* _DIRECTIONS FOR THIS TASK_
Look below for the line that contains "This screenshot has", then quote it and all the lines after it, exactly, with the pictures left out.

* _RECORDS SUPPLIED_
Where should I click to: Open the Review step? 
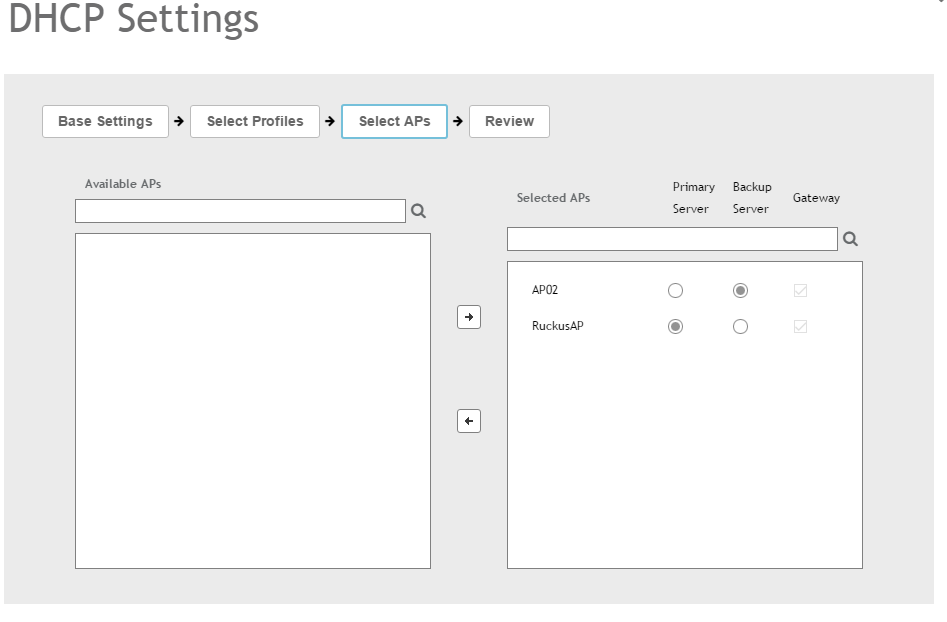(x=509, y=121)
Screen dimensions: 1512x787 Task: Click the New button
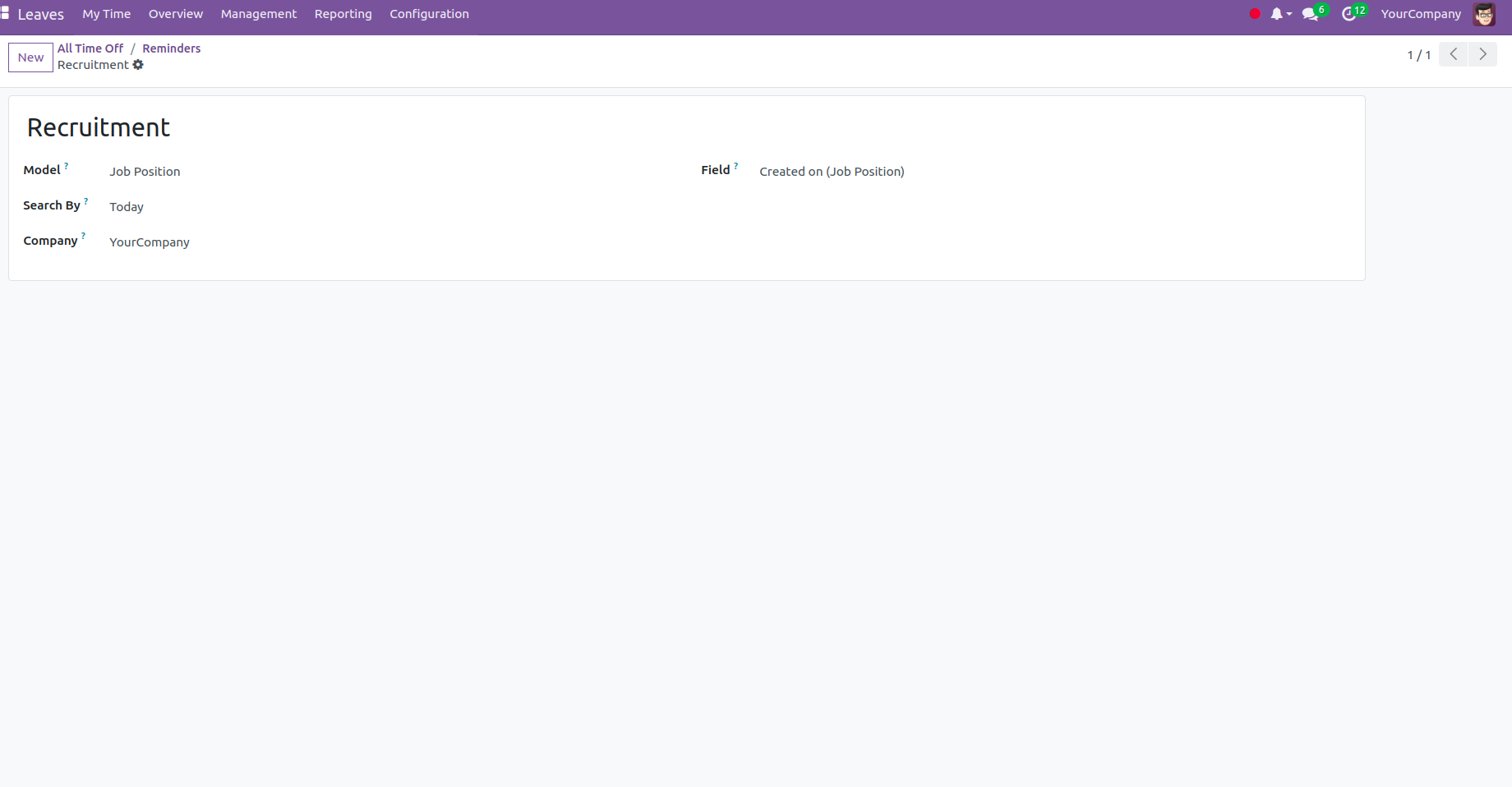(x=30, y=58)
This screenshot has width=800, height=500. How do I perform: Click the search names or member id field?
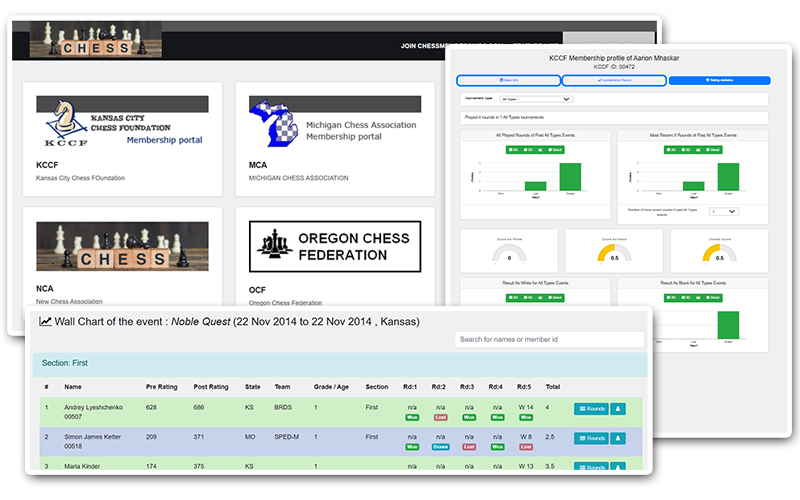tap(549, 340)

* _EXERCISE OUTPUT_
This screenshot has width=800, height=500. How do I perform: Click the search names or member id field?
tap(549, 340)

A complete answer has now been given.